*Task*. With all pictures omitted, return verbatim the lines from the beginning of the records below through the line containing "The width and height of the screenshot is (1200, 739).".

Saved data entries:
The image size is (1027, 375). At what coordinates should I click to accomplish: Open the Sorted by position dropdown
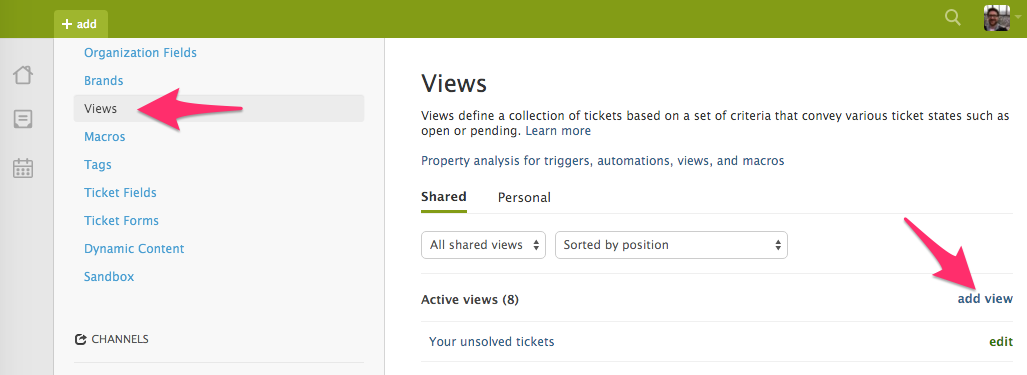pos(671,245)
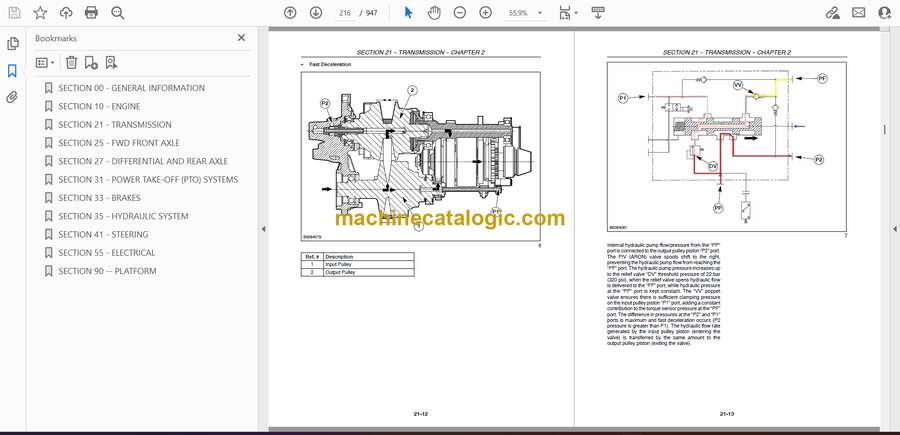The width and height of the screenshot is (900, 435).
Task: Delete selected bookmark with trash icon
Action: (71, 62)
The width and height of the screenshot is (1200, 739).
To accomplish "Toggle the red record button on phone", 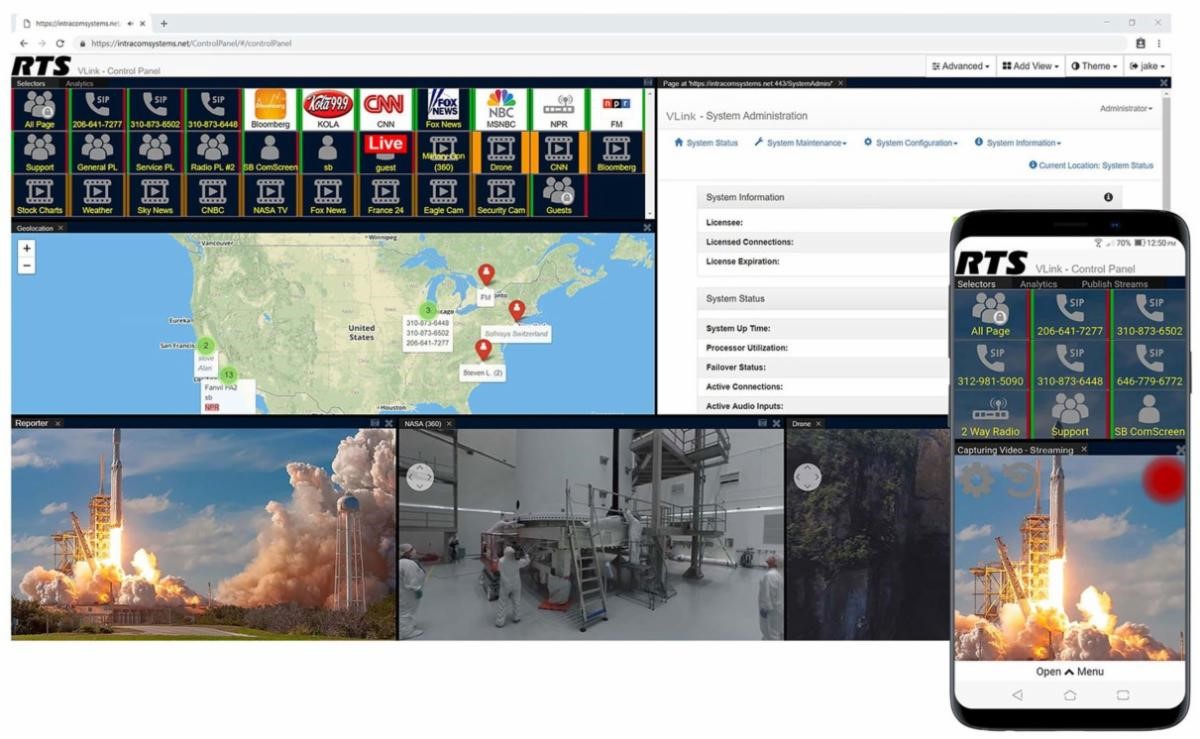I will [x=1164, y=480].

*Task answer*.
The image size is (1027, 375). At what coordinates should I click to accomplish: Open the Sorted by position dropdown
pos(671,245)
The width and height of the screenshot is (900, 435).
Task: Delete selected bookmark with trash icon
Action: (71, 62)
The width and height of the screenshot is (1200, 739).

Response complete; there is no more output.